* _What the task asks_
This task calls for every entry below to be repeated exactly, without the pictures.

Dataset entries
※
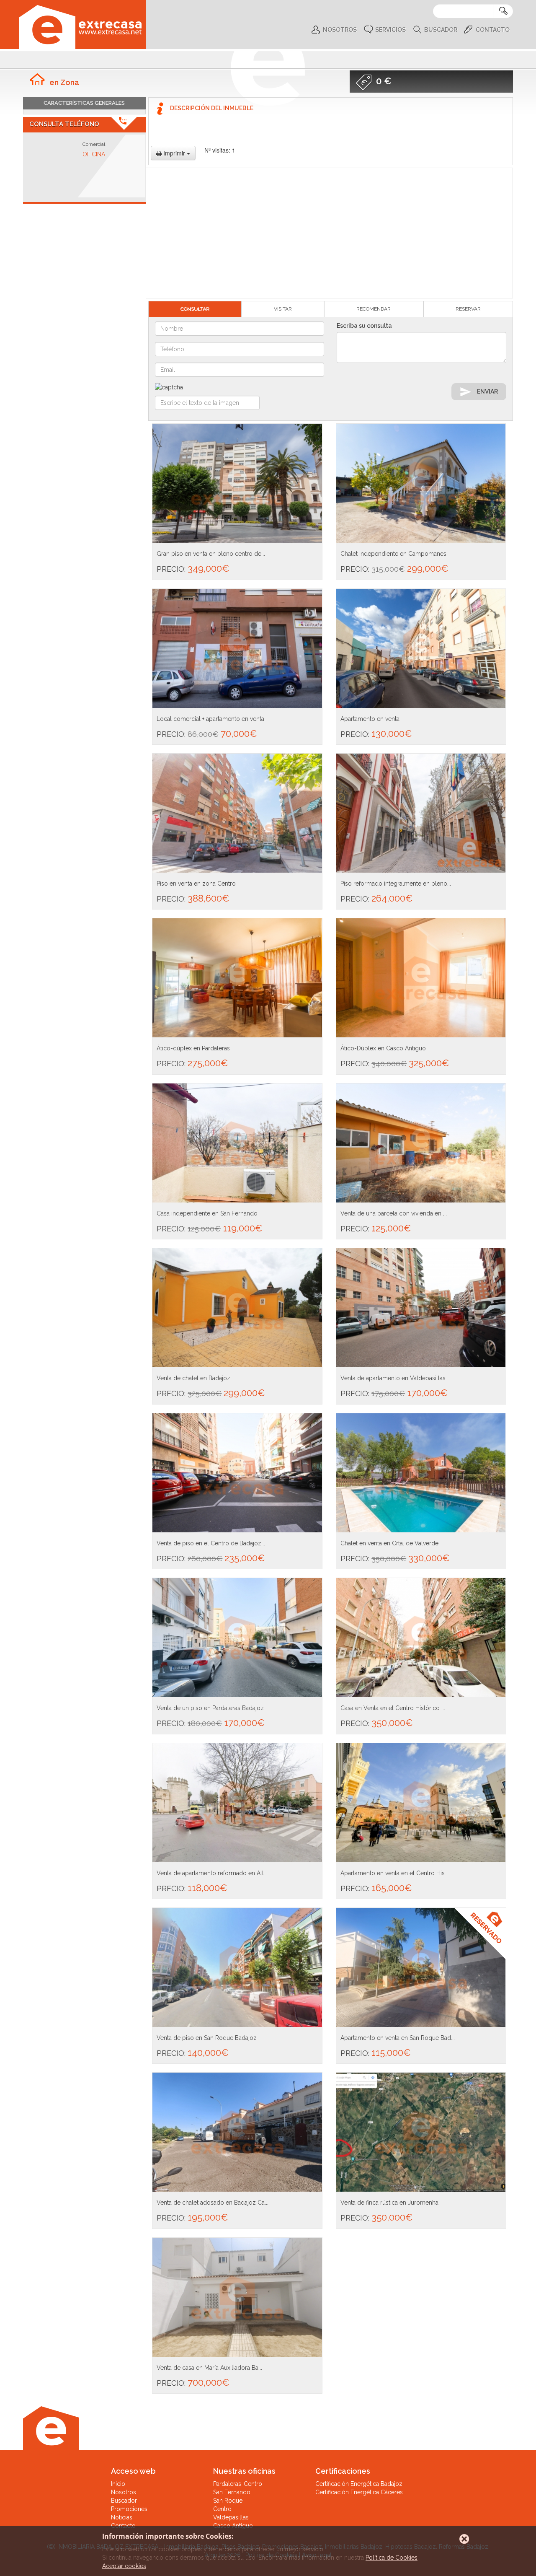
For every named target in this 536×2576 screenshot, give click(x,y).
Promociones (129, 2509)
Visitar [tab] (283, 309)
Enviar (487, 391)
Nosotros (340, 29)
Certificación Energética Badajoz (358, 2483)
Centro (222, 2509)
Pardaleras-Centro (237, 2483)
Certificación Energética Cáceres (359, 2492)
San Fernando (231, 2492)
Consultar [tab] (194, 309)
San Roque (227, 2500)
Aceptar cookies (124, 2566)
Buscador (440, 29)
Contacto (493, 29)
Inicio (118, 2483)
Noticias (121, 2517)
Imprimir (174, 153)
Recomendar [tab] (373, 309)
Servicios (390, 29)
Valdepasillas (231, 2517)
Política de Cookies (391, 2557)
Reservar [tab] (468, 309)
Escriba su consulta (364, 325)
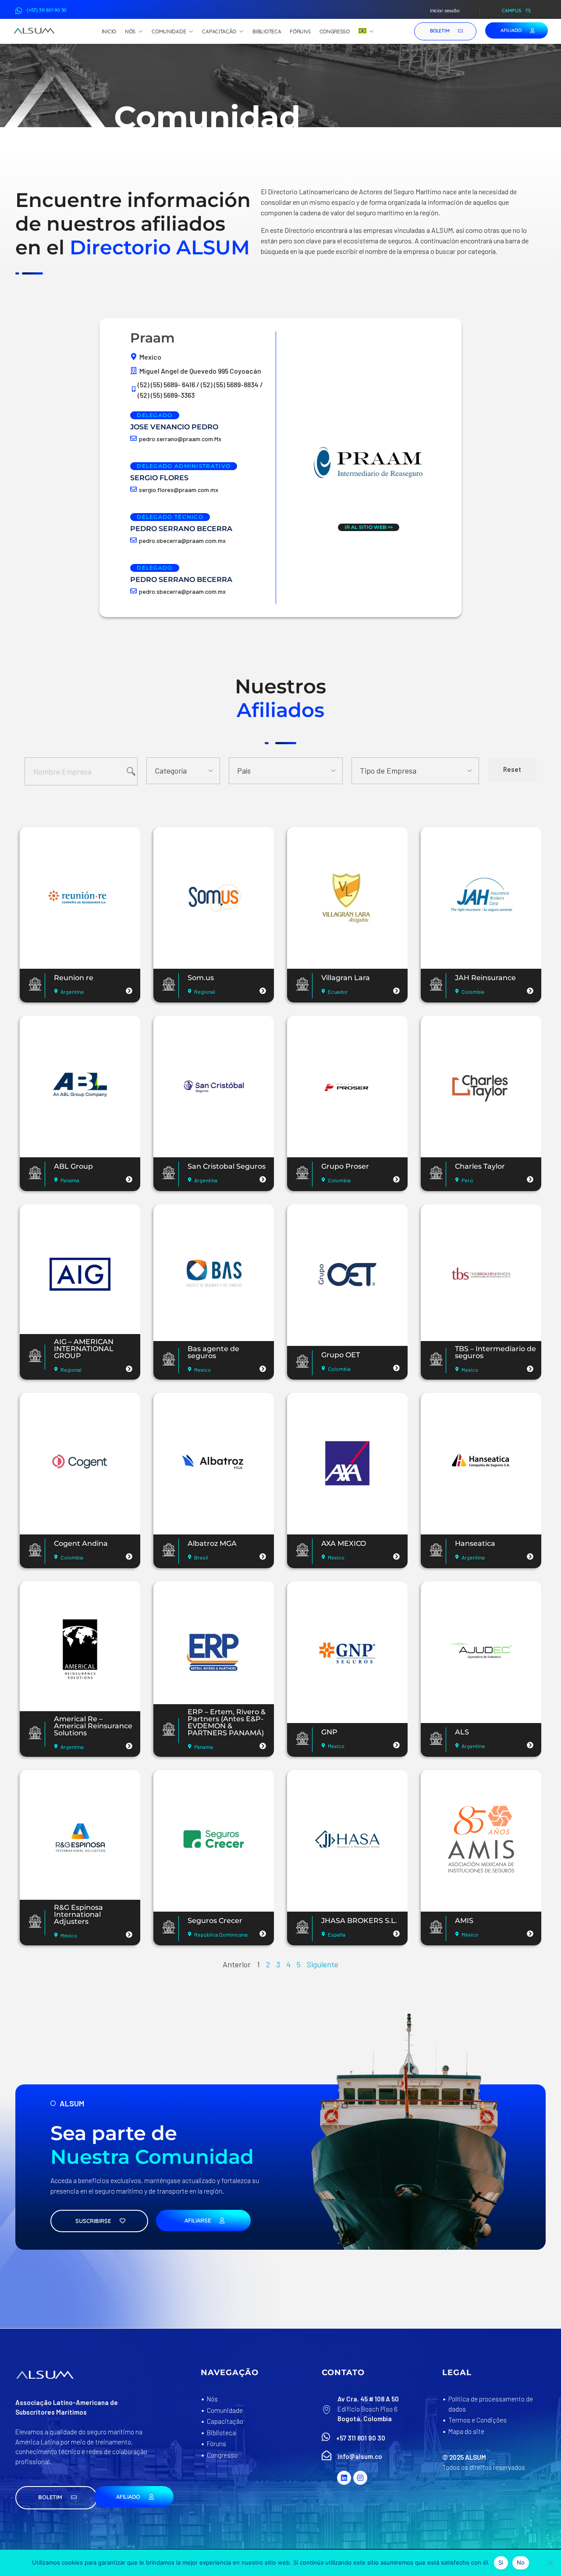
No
※
* _Result below_
For every named target in this 536×2576 screenshot, give click(x,y).
Promociones (129, 2509)
Visitar [tab] (283, 309)
Enviar (487, 391)
Nosotros (340, 29)
Certificación Energética Badajoz (358, 2483)
Centro (222, 2509)
Pardaleras-Centro (237, 2483)
Certificación Energética Cáceres (359, 2492)
San Fernando (231, 2492)
Consultar [tab] (194, 309)
San Roque (227, 2500)
Aceptar cookies (124, 2566)
Buscador (440, 29)
Contacto (493, 29)
Inicio (118, 2483)
Noticias (121, 2517)
Imprimir (174, 153)
Recomendar [tab] (373, 309)
Servicios (390, 29)
Valdepasillas (231, 2517)
Política de Cookies (391, 2557)
Reservar [tab] (468, 309)
Escriba su consulta (364, 325)
No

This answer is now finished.